Brevemente risplendiamo sulla terra

di Ocean Vuong

#LaValigiaRestaACasa scopre oggi un giovane scrittore esordiente, Vuong Ocean, e un libro appena pubblicato con La Nave di Teseo e già acclamato come un capolavoro.
Protagonista del romanzo è Little Dog, giunto nel Connecticut dal Vietnam con la madre e la nonna quando aveva due anni, in fuga da una guerra che ha seminato morte e devastazione.
Little Dog diventa l’unico interprete di quel mondo nuovo per le due donne scampate al conflitto, all’esilio e alla miseria e incapaci di apprendere la nuova lingua.
Legato alla madre da un amore viscerale ma anche distruttivo, il ragazzo trova dapprima nella nonna, e poi nel primo amore adolescenziale, la forza e il coraggio di superare le difficoltà che le minoranze sono costrette ad affrontare quotidianamente negli Stati Uniti contemporanei.

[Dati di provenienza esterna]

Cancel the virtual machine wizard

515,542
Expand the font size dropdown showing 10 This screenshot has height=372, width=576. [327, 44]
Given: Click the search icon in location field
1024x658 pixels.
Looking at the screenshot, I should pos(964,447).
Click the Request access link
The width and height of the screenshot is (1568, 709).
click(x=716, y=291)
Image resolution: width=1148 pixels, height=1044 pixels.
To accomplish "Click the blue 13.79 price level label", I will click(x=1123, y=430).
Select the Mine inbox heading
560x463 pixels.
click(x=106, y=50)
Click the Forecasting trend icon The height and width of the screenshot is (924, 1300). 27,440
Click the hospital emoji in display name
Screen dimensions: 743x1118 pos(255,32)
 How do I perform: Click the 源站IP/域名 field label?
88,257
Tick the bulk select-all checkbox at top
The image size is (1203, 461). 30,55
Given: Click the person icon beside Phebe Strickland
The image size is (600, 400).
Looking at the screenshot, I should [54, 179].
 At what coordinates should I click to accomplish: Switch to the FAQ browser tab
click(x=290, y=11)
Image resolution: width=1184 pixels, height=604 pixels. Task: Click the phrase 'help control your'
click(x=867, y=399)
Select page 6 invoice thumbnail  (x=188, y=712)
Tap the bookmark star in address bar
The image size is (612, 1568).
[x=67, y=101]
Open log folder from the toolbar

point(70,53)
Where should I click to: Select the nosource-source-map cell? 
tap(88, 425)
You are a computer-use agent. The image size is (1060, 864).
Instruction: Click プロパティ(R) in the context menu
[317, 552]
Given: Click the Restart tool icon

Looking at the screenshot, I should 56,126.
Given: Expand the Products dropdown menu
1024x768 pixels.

È un libro di memorie quello che Little Dog, divenuto adulto, scrive alla madre: una lunga lettera a una donna analfabeta che non potrà mai leggerla e che racconta come l’unico modo per sopravvivere sia quello di rendersi invisibili, non dare nell’occhio.
Una storia di formazione e di ricerca della propria identità, in cui non c’è spazio né per il facile vittimismo, né per l’eroismo di chi si riscatta e diventa a pieno titolo americano.
Un romanzo intenso, narrato con un prosa sorprendentemente poetica.